**Stored records:**
▼▼▼

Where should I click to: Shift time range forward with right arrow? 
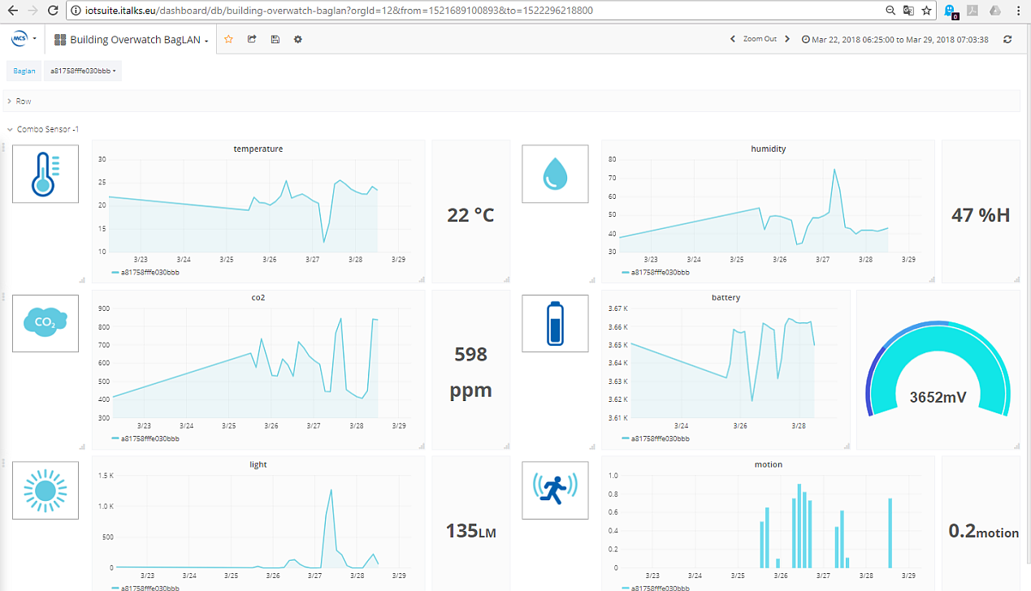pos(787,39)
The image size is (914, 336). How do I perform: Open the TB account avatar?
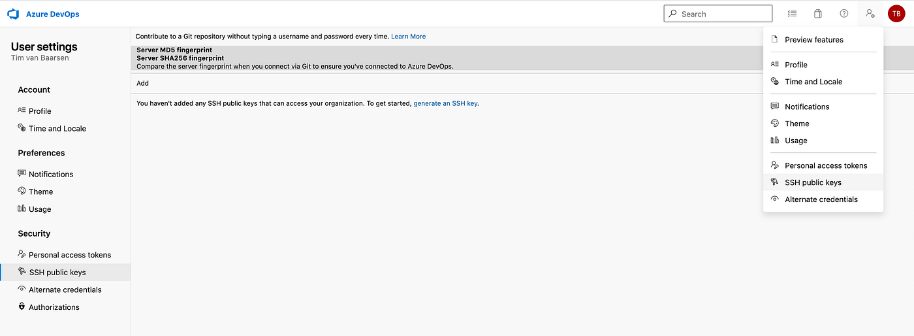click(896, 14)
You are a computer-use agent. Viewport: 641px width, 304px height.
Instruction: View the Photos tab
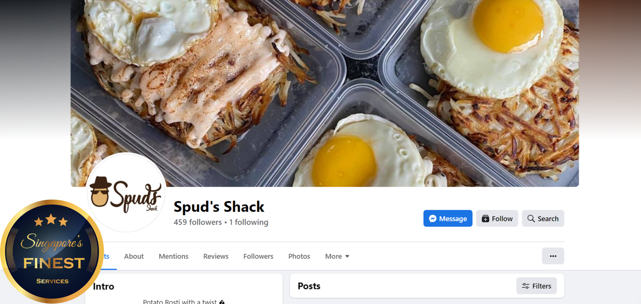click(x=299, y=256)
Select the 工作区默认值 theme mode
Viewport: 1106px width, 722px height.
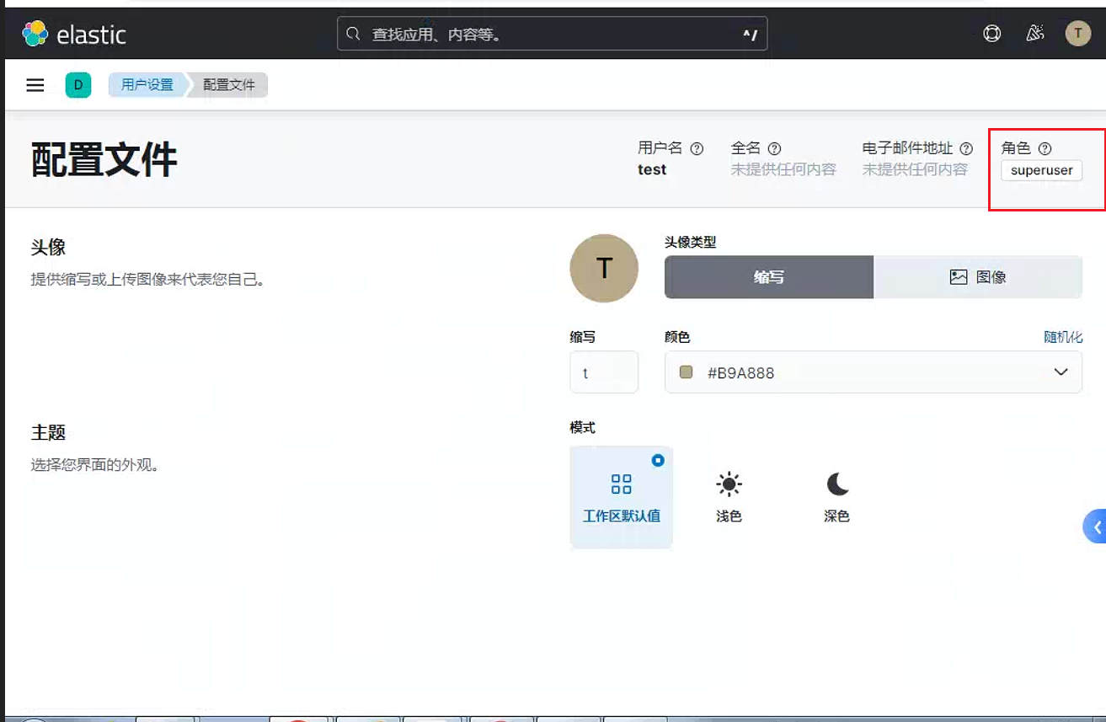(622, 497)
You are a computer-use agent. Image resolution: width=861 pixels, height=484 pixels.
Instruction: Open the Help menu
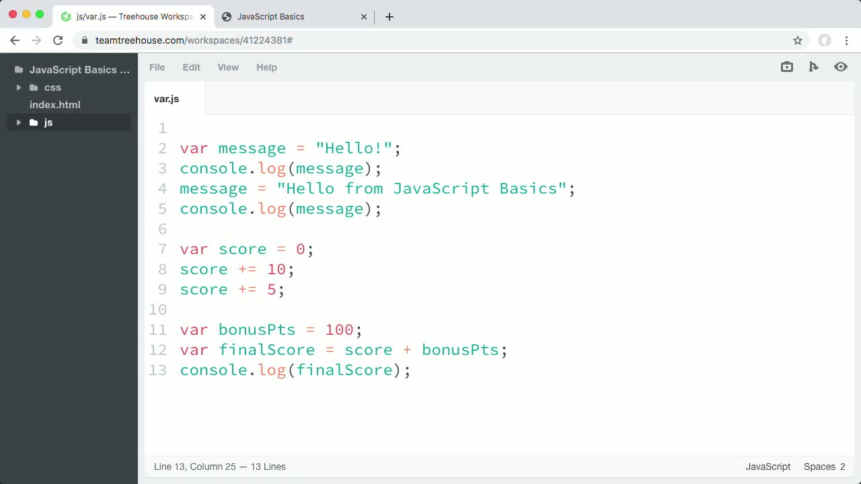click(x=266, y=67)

▲▲▲
▼▼▼

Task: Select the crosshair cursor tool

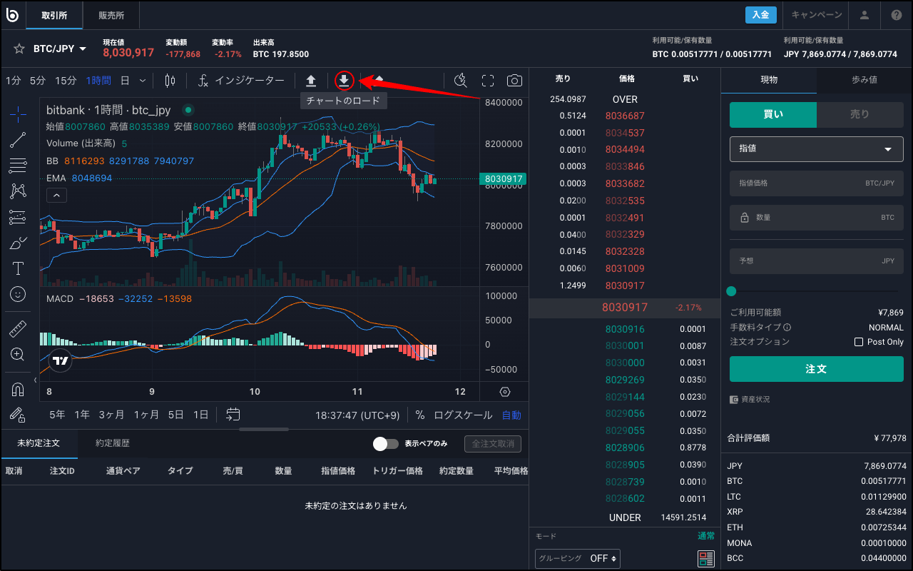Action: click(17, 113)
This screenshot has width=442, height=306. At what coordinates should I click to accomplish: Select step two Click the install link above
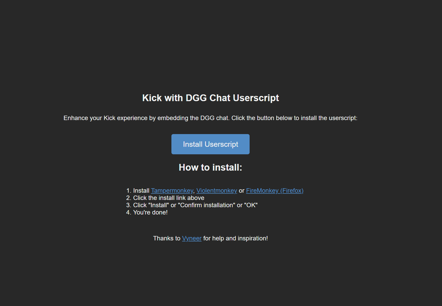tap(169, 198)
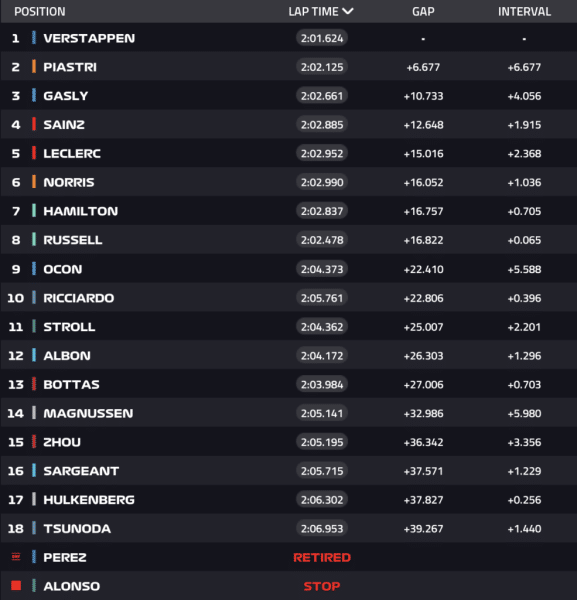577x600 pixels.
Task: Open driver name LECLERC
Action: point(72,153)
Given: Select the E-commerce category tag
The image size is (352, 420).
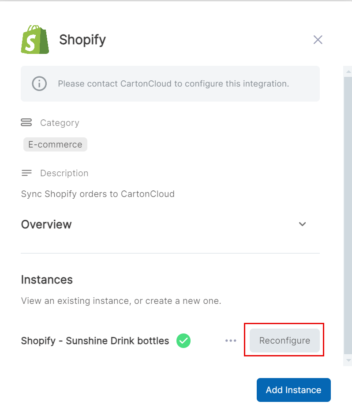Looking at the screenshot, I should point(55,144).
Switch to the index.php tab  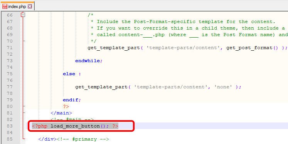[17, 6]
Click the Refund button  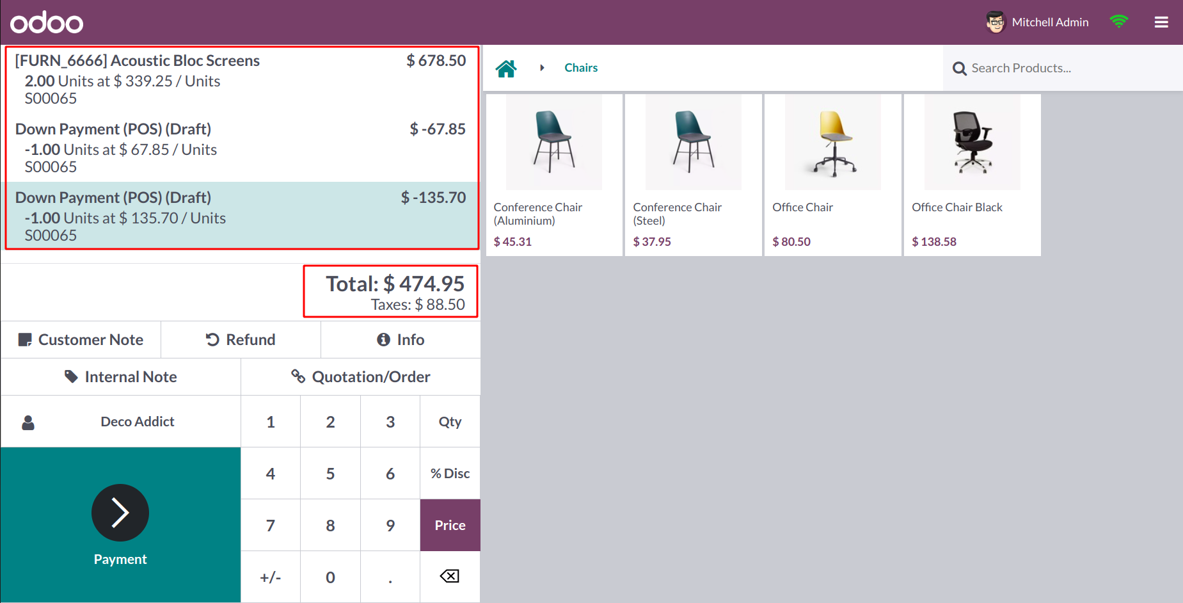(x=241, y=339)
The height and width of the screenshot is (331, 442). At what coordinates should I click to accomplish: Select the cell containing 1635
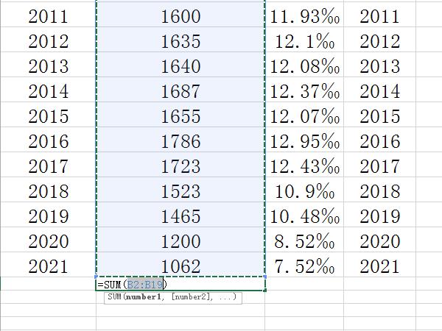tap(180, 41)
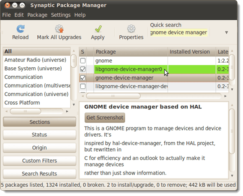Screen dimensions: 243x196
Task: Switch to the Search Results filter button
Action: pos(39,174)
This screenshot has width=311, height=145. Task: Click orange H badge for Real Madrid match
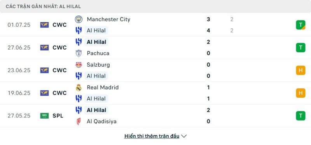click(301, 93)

▲▲▲
▼▼▼

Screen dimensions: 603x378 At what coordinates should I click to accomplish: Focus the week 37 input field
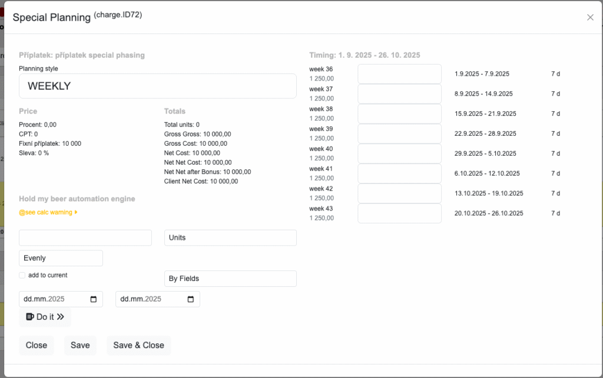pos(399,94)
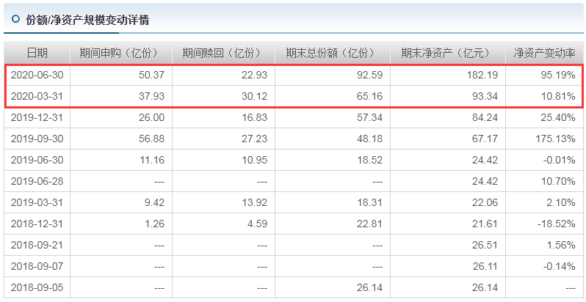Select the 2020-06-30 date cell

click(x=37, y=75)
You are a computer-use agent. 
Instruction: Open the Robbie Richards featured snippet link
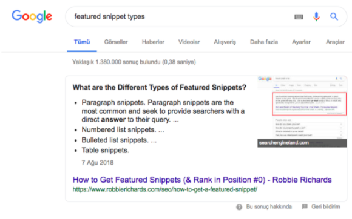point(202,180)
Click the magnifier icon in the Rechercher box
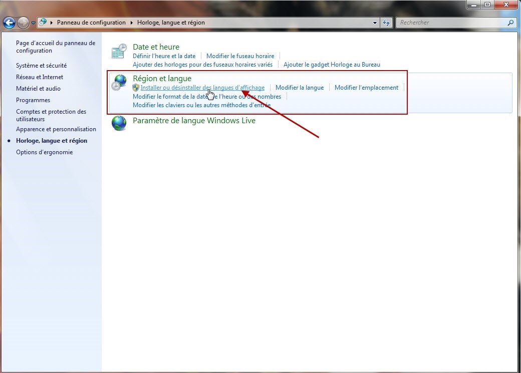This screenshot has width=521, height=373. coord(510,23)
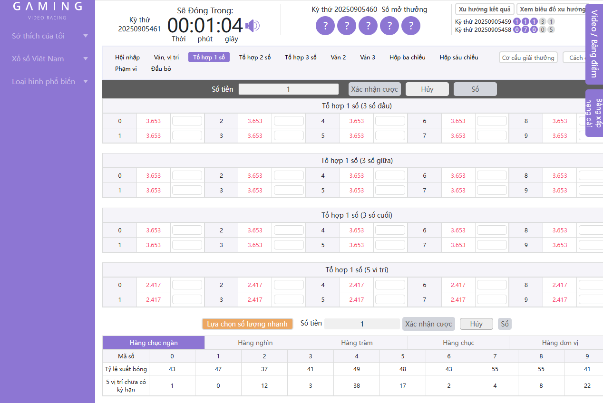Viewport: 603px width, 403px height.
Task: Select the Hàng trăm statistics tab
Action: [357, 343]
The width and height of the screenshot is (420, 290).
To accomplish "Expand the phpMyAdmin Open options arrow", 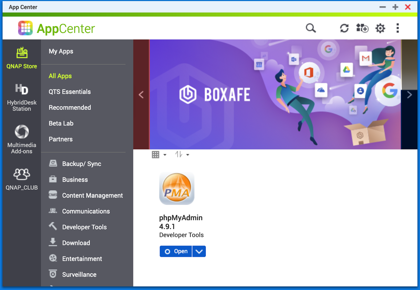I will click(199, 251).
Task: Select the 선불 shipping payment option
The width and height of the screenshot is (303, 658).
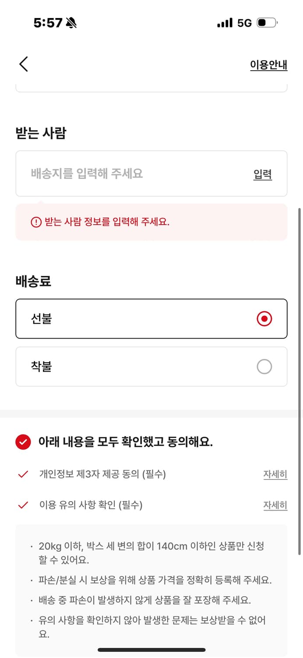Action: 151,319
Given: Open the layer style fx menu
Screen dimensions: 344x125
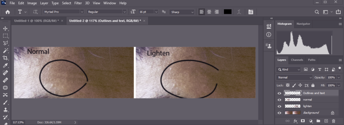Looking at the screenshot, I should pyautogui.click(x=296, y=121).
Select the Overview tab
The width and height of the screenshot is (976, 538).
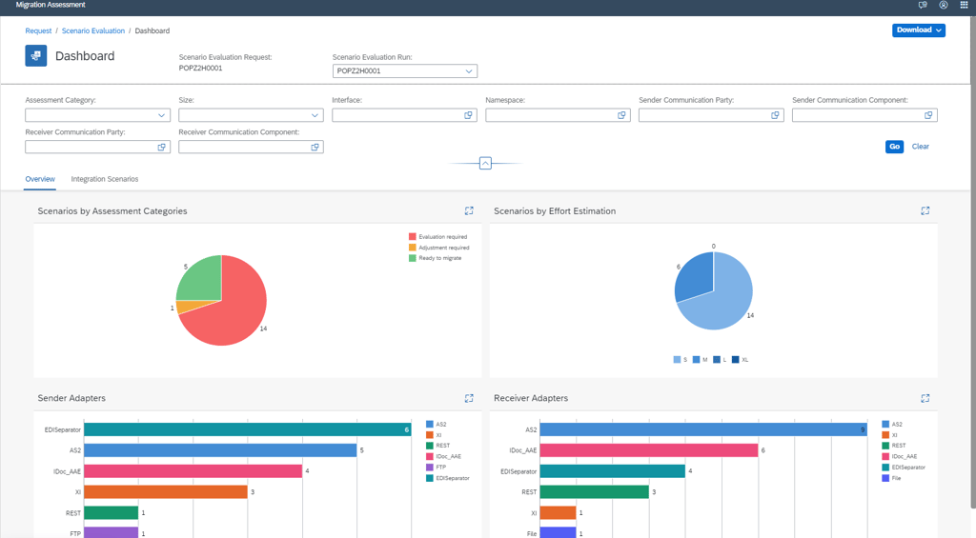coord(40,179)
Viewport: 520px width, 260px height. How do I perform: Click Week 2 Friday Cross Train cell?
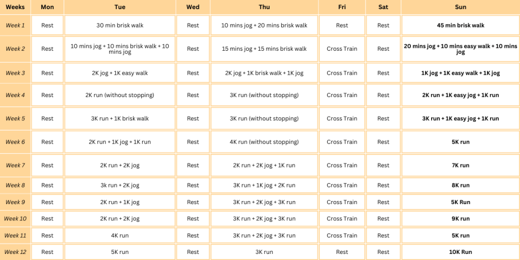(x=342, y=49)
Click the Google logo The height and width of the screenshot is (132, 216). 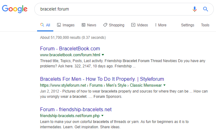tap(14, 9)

▲▲▲

**Activity:** Go through the records above and copy every line with the word "Given".

**Response to this task:**
Given: Select the E-commerce category tag
Given: Open the layer style fx menu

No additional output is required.